Erythrosine (E127): The Tightly Restricted Cherry-Red Dye
Erythrosine (E127) is a synthetic red dye now limited to cocktail and candied cherries in the UK and EU. What it is, who reacts on the skin, and where it still hides.
What it is
Erythrosine is a synthetic, cherry-red dye, an iodine-rich colour that gives a vivid pink-red shade. Once used more widely, it is now one of the most tightly restricted food colours in the UK and EU. Under the retained EU additives rules, it is permitted only in cocktail cherries, candied cherries and bigarreaux cherries in syrup and cocktails, with a maximum level set for those uses, which you can see listed in the Food Standards Agency’s regulated products record for E127. That is why, in Britain, the one place you reliably meet it is the glossy red cherry on a trifle or a Black Forest gateau. In the United States the same dye, known there as FD&C Red No. 3, is being phased out of food.
Who reacts, and how it shows on the skin
For most people erythrosine causes no trouble, and because its permitted uses are now so narrow, exposure is small to begin with. In a minority of sensitive people, synthetic colours can act as a non-allergic trigger for hives (urticaria), the itchy, raised weals that DermNet describes as appearing and fading over hours. These reactions tend to be dose-related rather than a true allergy, so a small amount may be fine while more is not, and standard allergy tests often look normal. Hives have many causes and frequently appear with no identifiable trigger at all, as the NHS notes, so it is worth confirming a pattern before blaming any single colour.
Where it hides
In the UK and EU the realistic list is short: cocktail and candied cherries, glace cherries, and bigarreaux cherries in syrup, so think trifles, cakes, ice cream sundaes and some cocktails. You may also meet it in imported sweets and snacks made to other countries’ rules, and occasionally as a colourant in some pills and supplements.
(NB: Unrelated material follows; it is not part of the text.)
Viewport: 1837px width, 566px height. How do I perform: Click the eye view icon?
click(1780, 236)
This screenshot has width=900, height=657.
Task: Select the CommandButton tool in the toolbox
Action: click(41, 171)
On a label, look for erythrosine or E127.
What to do
If you suspect a reaction, keep a simple food-and-skin diary and note whenever cherries or cherry-topped foods appear, looking for the same trigger to line up with flares more than once before cutting anything out. Because erythrosine is so restricted, a repeated reaction to “red sweets” is more often down to azo dyes like allura red or ponceau 4R than to erythrosine, so identifying the exact colour matters. If your hives are frequent or persistent, see a GP, since recurring urticaria deserves proper assessment rather than guesswork.
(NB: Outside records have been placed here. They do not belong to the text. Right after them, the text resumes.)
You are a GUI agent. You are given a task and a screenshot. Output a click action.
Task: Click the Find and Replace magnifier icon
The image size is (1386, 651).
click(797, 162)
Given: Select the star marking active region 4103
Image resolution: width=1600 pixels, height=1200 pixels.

Check it against your own list
A free database like Open Food Facts lets you look up a product’s additives and labels, and a scanner like Yuka gives a packaged item a general health score, both useful broad reads, though that verdict is the same for everyone rather than tuned to your skin. To check a product against the specific things that make your skin react, a personal-list app like ClearaScan lets you save your triggers once and scan any product, food, medication or cosmetic against your own ingredient guard list, flagging only yours. Its Reaction Journal lets you tie a flare back to the product that caused it, a shared Care Circle lets family scan for you, and a Trusted Products list keeps what you have cleared, and it is currently in early access. (Disclosure: our editor co-founded ClearaScan, and we are not paid to mention the others.)
Common questions
Is erythrosine banned in the UK?
It is heavily restricted rather than wholly banned. In the UK and EU it is permitted only in cocktail and candied cherries and a few similar products, so you will rarely meet it elsewhere on a British label.
What is it called on a label?
Look for 'erythrosine' or 'E127'. In the United States the same dye is FD&C Red No. 3, which is being phased out of food there.
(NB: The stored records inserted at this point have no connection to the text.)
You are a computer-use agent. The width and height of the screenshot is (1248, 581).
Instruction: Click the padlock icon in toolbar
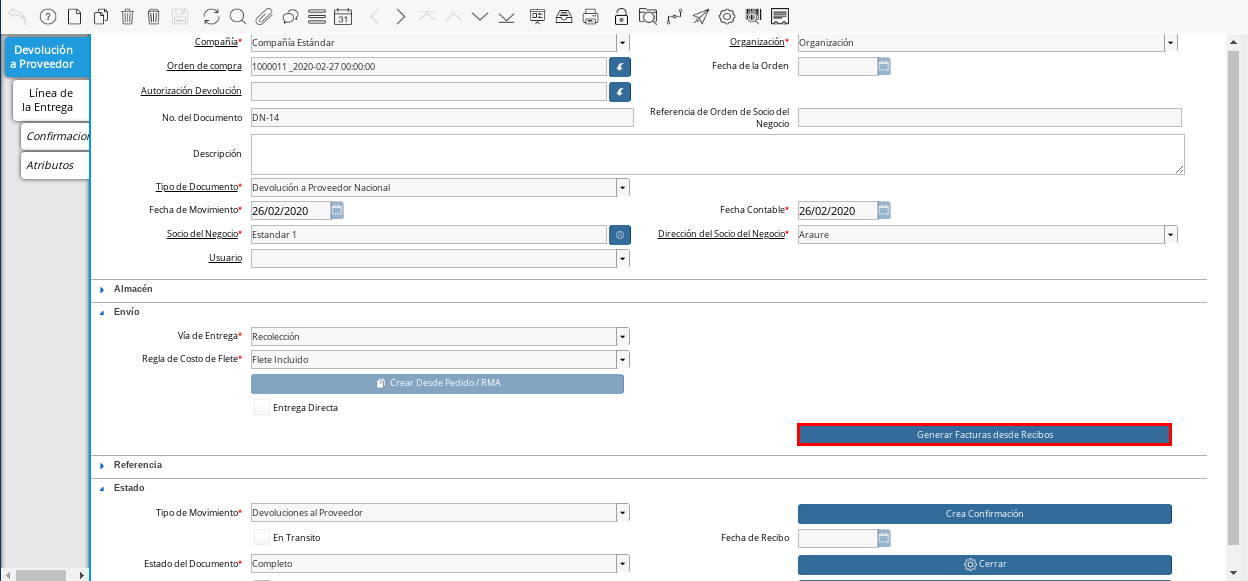click(x=621, y=16)
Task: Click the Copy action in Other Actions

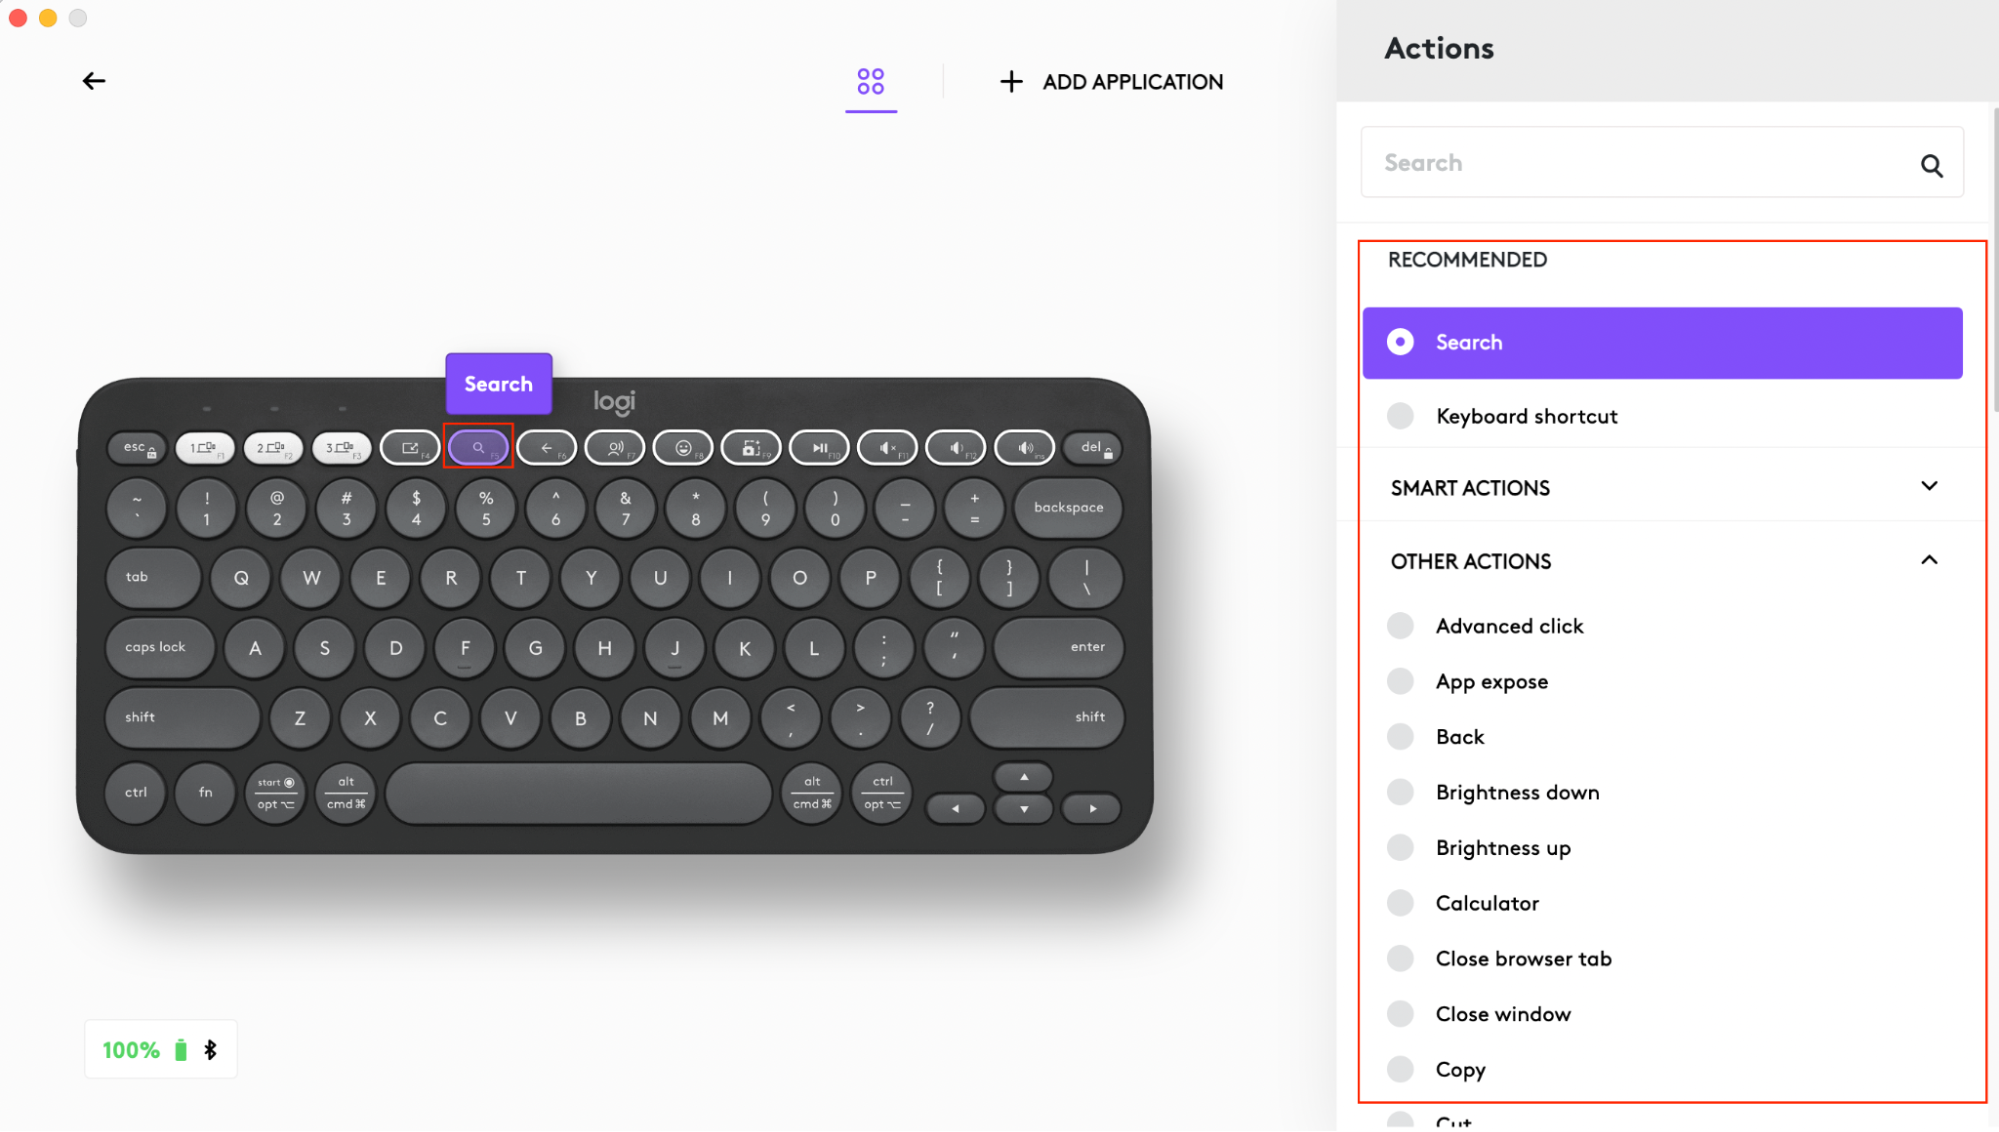Action: 1459,1069
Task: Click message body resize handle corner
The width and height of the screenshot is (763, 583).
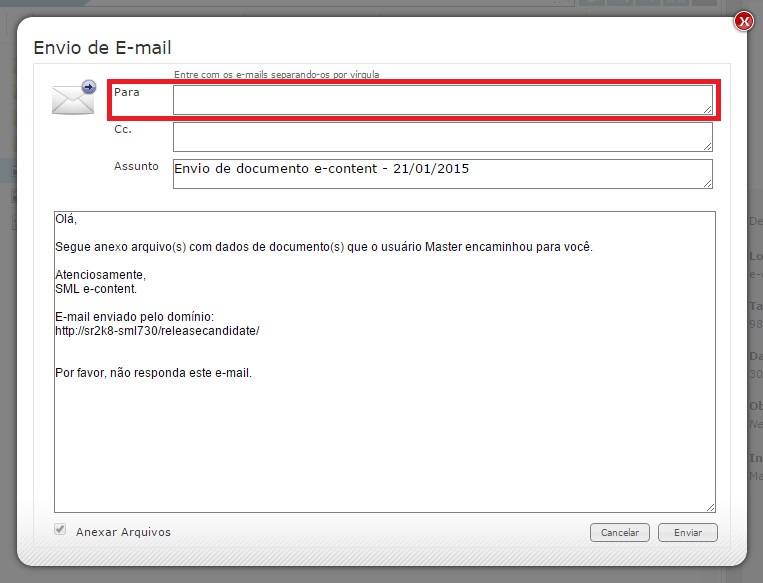Action: pos(711,507)
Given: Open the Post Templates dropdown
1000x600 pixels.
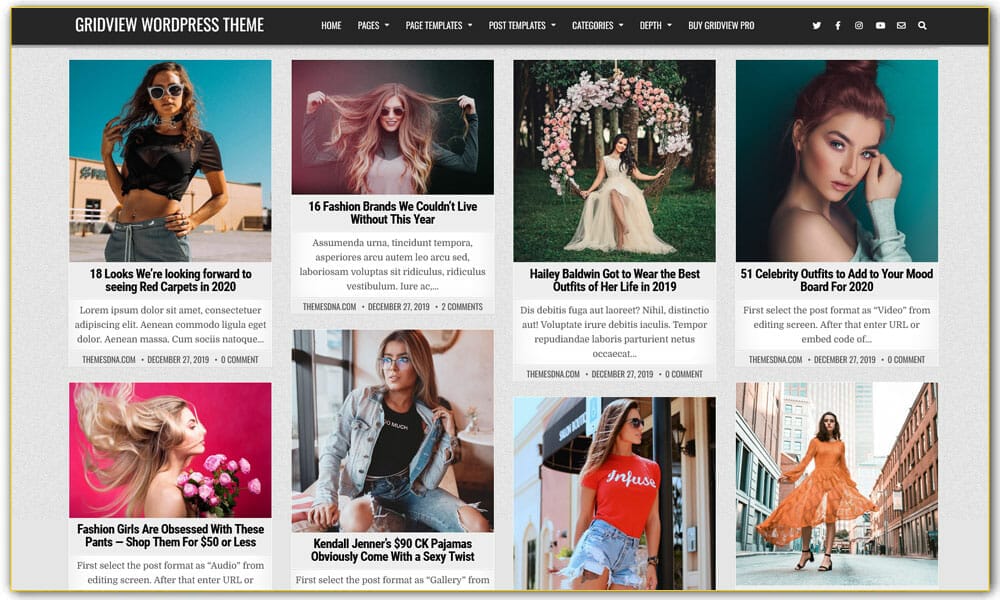Looking at the screenshot, I should coord(522,26).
Can it trigger skin reactions?
Like other synthetic colours it is an occasional, non-allergic trigger for hives and itching in sensitive people. It is uncommon, partly because exposure is now so limited.
Are the cherries on my cake a problem?
Only if you personally react. Most people tolerate them fine. If you suspect a link, a food-and-skin diary will show whether glace cherries really line up with your flares.